Prudhoe Bay is the preferred location as the American company has extensive rights there and the local infrastructure is already in place.
“What makes this location especially attractive is the gas deposits are only 800 meters below the ground,” disclosed Mr. Harris. “The extraction costs would be much lower than normal, and with all the industry facilities at hand, this could be an extremely profitable venture. The key sticking point is whether the U.S. Department of Energy (D.O.E.) and other government agencies are ready to permit commercial methane extraction.”
The D.O.E’s National Energy Technology Laboratory recently concluded a $29 million study in Prudhoe Bay on the area’s methane hydrates deposits, and extracted one million cubic feet (30,000 cubic meters) of methane. Results and technical data from these experiments are being passed on to gas producers, including Tundra Gas.

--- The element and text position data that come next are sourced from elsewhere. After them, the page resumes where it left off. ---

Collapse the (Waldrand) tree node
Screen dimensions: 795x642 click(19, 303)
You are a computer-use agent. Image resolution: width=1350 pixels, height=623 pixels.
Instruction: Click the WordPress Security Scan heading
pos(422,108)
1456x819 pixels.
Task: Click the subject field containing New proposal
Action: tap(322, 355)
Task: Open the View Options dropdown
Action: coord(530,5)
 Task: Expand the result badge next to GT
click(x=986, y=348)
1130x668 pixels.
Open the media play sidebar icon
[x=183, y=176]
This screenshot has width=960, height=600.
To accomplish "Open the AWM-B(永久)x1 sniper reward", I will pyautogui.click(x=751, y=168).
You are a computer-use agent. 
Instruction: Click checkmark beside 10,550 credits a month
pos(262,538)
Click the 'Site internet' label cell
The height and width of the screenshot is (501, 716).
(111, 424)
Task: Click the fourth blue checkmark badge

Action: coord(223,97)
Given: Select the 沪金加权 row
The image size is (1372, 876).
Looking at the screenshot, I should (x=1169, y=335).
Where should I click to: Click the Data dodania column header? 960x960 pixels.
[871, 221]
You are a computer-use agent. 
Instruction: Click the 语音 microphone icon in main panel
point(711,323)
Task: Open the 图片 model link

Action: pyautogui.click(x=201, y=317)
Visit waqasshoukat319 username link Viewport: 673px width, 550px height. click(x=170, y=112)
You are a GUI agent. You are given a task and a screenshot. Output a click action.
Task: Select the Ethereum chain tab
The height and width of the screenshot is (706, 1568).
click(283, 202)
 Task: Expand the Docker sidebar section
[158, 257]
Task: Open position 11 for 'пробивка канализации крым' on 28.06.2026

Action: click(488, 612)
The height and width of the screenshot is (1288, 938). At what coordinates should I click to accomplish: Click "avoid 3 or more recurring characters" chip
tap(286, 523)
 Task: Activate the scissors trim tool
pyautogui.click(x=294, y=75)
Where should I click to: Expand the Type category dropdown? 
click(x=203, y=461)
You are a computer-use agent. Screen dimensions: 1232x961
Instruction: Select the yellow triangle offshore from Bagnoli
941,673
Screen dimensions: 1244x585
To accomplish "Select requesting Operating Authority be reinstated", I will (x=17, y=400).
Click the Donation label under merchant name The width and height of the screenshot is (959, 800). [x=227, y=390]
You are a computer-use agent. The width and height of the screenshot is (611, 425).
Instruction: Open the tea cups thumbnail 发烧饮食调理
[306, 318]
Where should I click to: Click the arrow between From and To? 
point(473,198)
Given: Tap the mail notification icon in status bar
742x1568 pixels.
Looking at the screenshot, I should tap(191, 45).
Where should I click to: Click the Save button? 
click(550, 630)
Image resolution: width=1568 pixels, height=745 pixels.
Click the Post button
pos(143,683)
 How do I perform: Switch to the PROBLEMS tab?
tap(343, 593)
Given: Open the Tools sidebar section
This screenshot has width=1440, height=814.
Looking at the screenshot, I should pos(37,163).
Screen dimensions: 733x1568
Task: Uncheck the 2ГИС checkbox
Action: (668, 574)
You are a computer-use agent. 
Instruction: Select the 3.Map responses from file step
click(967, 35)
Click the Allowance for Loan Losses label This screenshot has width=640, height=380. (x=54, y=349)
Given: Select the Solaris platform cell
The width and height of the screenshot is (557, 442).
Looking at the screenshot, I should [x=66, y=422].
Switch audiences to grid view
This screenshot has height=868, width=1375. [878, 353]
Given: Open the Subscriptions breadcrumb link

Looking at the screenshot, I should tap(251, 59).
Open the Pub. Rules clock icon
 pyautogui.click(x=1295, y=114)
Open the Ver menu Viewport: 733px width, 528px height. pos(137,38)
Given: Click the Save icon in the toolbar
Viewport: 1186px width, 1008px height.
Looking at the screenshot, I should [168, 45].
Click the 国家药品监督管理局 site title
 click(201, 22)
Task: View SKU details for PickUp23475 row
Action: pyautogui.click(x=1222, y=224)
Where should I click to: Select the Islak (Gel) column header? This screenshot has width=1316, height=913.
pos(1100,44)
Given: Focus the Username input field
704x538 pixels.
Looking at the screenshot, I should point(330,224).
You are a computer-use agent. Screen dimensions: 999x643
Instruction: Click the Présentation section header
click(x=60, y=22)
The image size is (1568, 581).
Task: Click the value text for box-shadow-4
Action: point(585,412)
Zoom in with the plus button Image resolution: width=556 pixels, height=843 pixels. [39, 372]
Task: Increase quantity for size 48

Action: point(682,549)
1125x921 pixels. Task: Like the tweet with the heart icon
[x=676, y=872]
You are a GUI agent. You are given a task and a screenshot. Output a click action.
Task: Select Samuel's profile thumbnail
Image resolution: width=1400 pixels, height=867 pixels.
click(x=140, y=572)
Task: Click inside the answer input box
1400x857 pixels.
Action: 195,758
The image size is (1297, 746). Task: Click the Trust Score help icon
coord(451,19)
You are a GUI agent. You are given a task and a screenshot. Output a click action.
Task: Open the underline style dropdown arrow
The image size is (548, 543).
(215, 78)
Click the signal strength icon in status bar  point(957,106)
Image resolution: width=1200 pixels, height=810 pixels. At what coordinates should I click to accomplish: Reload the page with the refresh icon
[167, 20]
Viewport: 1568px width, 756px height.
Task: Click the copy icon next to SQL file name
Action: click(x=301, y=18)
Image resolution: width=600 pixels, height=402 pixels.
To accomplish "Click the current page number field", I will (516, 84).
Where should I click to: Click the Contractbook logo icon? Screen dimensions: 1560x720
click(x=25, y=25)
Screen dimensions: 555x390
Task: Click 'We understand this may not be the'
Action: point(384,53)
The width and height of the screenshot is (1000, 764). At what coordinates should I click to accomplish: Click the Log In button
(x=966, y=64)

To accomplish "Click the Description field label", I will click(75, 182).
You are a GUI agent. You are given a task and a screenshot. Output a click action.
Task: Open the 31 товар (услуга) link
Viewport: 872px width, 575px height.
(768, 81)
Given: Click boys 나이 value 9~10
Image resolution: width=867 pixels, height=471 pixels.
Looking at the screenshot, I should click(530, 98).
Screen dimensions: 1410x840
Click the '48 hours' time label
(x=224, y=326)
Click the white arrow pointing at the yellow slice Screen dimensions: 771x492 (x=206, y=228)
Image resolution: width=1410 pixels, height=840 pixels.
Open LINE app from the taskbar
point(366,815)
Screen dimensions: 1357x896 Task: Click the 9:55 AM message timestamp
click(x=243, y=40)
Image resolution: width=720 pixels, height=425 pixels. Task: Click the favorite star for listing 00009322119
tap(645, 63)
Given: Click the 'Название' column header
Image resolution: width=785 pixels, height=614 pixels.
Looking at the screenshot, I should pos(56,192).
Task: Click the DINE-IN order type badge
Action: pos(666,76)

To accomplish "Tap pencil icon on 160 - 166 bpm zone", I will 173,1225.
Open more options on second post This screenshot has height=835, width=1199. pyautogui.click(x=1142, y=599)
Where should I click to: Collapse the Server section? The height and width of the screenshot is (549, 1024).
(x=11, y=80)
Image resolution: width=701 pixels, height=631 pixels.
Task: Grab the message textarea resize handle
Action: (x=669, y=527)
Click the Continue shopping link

“America has a surplus of gas right now, thanks to fracking,” said Mr. Harris. “This could change very quickly if there is an ‘incident’ involving fracking that provokes a backlash against the industry. Just look how quickly the Deepwater Horizon accident changed offshore oil production in the United States, The country needs a Plan B to ensure the flow of cheap gas that American manufacturers and energy firms depend upon is not disrupted. The Prudhoe Bay methane deposits appear to be sufficiently easy to extract that their exploitation is commercially viable even with fracking taking place further south.”